Adelphi professor uses the writer’s lens to reflect on his life

The Island Now
The cover of Igor Webb's book, Christopher Smart's Cat

How do individuals grasp their identity when they’re forced to leave home during a time of war?

Adelphi University Professor Igor Webb contemplates this in his fourth book, “Christopher Smart’s Cat,” published this year. Webb explores his own relationship with displacement, flight, settlement and resettlement.

“I don’t think of it as a memoir,” said Webb, who is director of Adelphi’s MFA Program in Creative Writing. “I think of it as an expression of consciousness at a particular moment in time.”

The 18th century poet, Christopher Smart, is one of many writers Webb meditates on when depicting displacement. From the vantage point of 20th century writers who were children in the Holocaust, Webb reflects on literature as a life companion.
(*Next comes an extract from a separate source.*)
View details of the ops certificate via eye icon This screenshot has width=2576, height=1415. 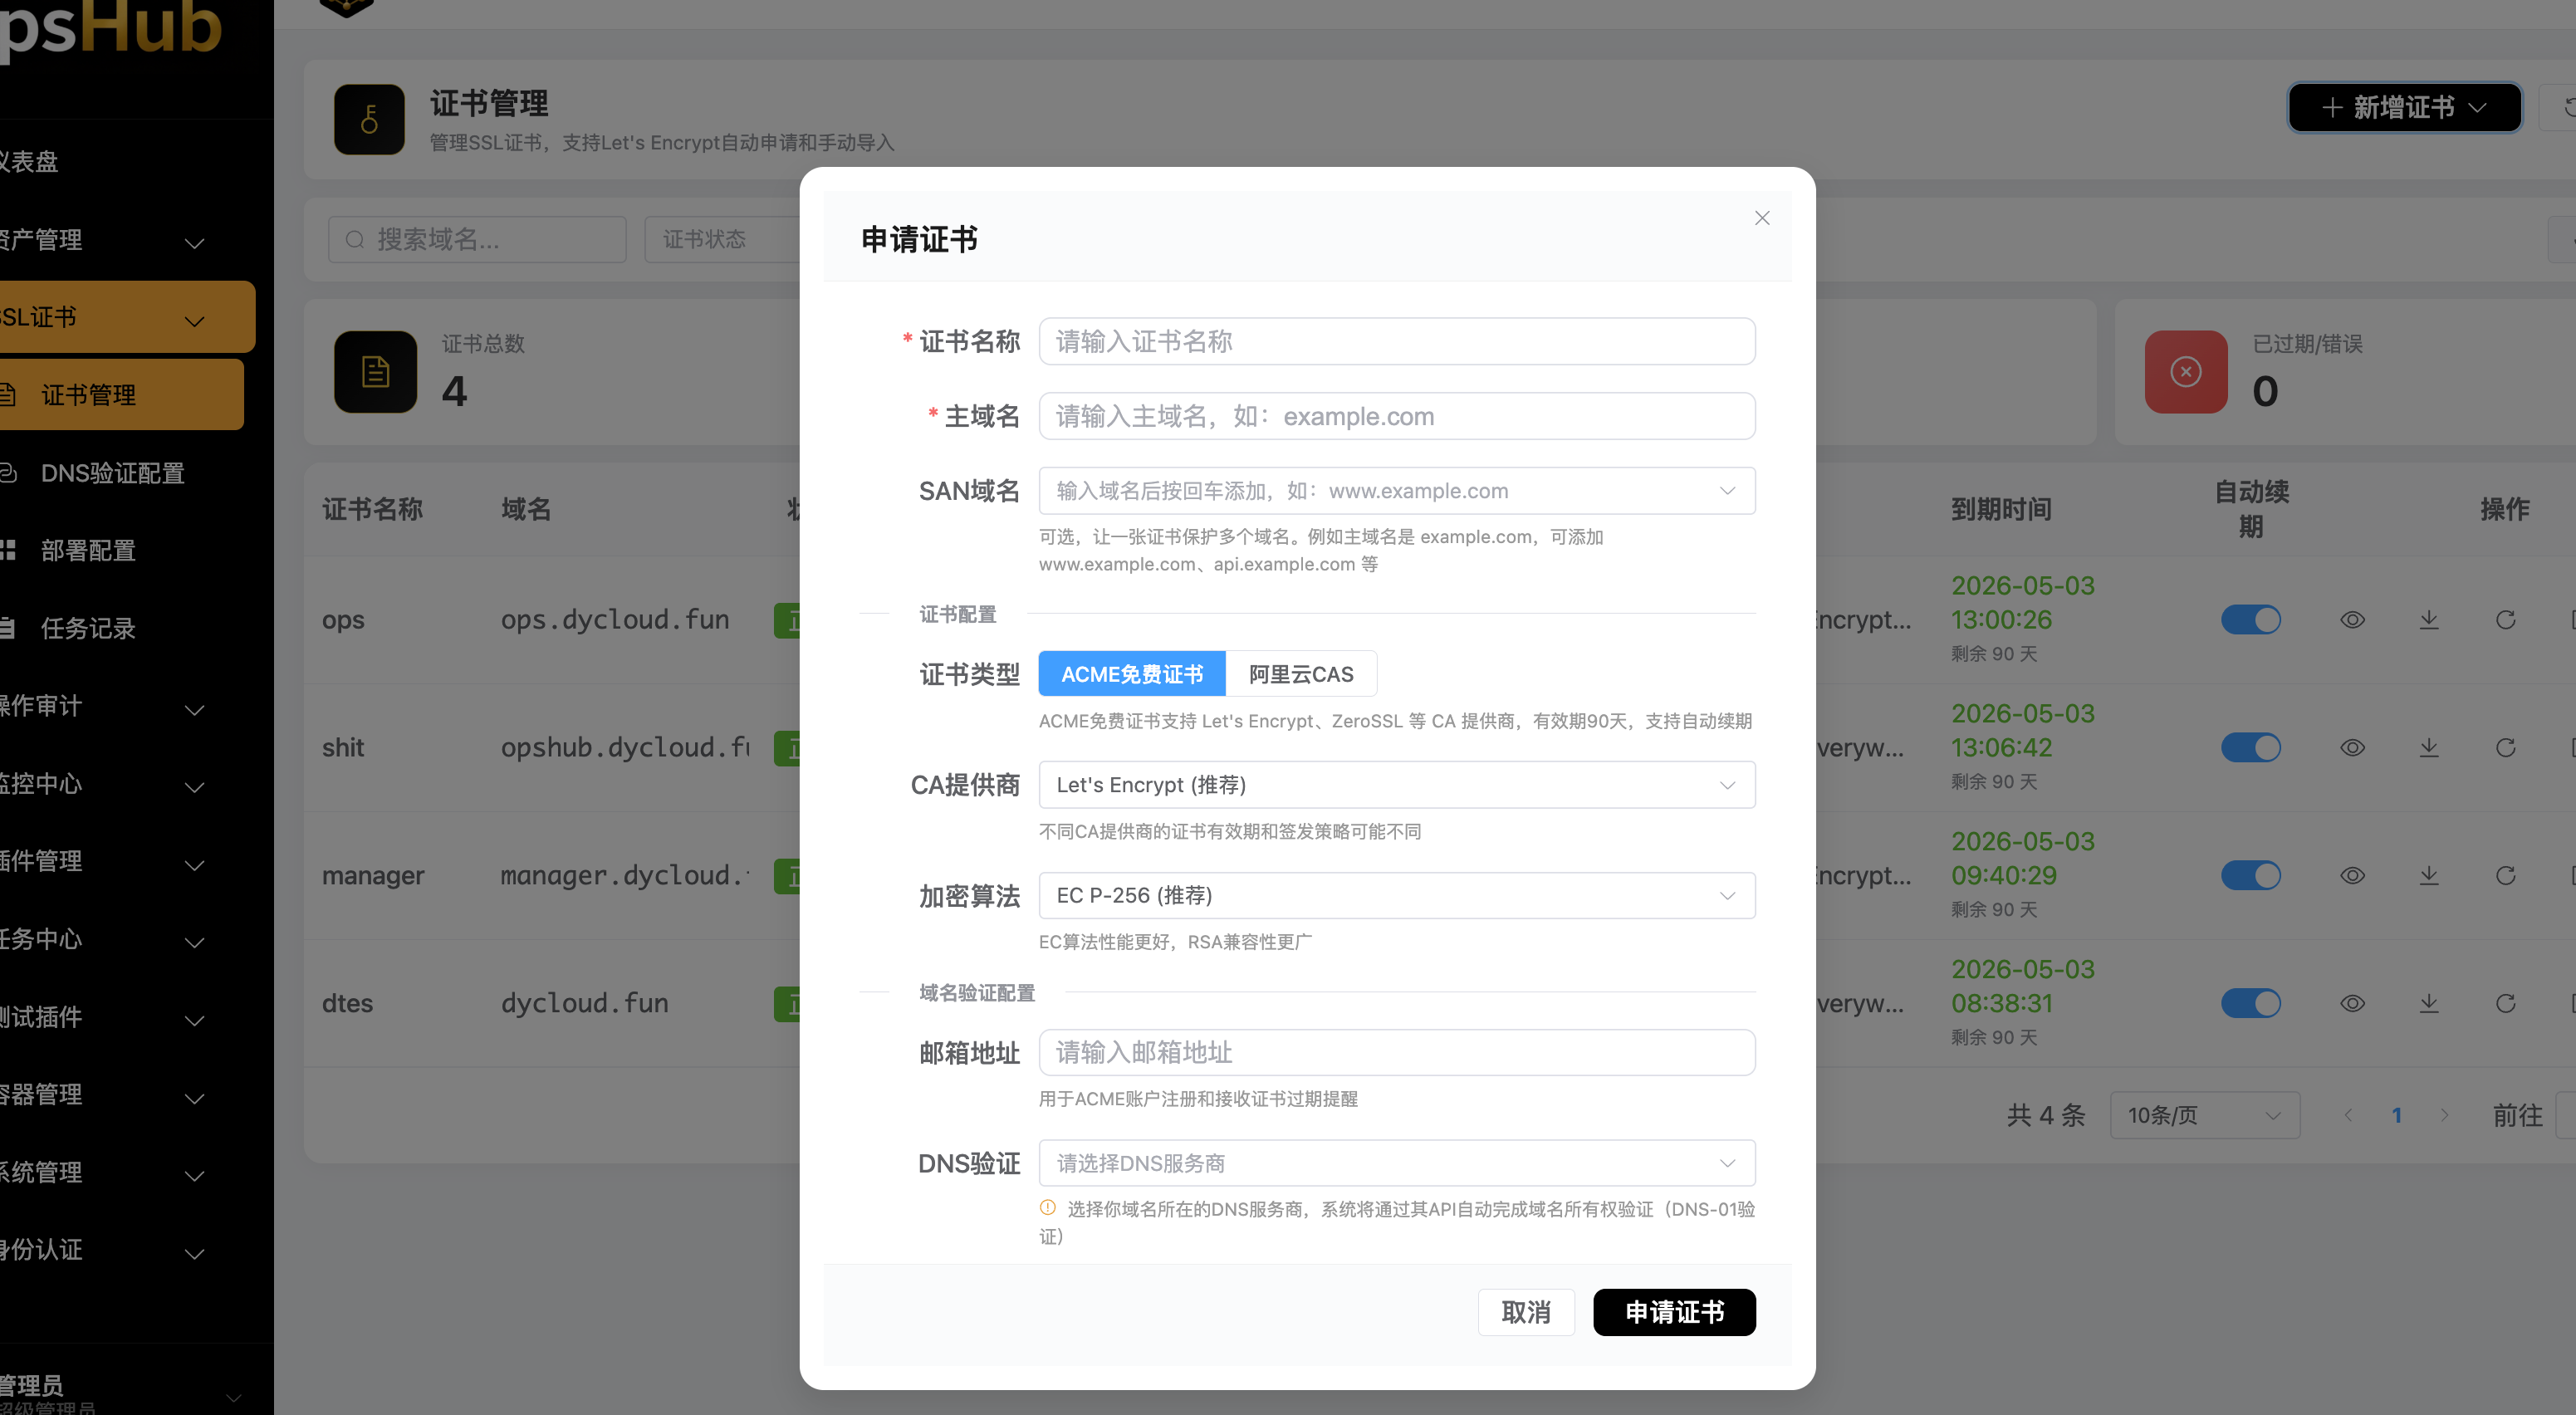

He connects them with his personal experiences as a child forced to migrate in the 1940s from a small town in Slovakia, mentioning writers such as Virginia Woolf, W.G. Sebald, Philip Roth, Ivan Klima and Danilo Kis.

“Understanding begins with death,” said Webb. “Those of us who were children in the Holocaust…began life in the possession of death. But then, we didn’t die–and, as Klima says, we had the illusion that if we didn’t die in the Holocaust, nothing could kill us.”

Along with a theme of home being expressed through major European writers, Webb examines resilience. During a time when people were “…in the face of not just death but barbarism of every kind,” they used literature to make life vivid.

“It’s unlike anything else . . . marvelous, excellently written, inventingly told, full of intelligence, funny, often with a novelistic flair . . . as much an incisive literary miscellany as a deeply moving memoir, with both genres having equally impressive heft,” said American novelist Philip Roth of professor Webb’s new book.

Webb was raised in the Inwood section of Manhattan and has had his poetry, fiction and essays appear in renown publications such as The New Yorker, The Hudson Review and The American Scholar.

His previous three books are “Rereading the Nineteenth Century: Studies in the Old Criticism from Austen to Lawrence,” “Ideas Across Time: Classic and Contemporary Readings for Composition” and “From Custom to Capital: The English Novel and the Industrial Revolution.”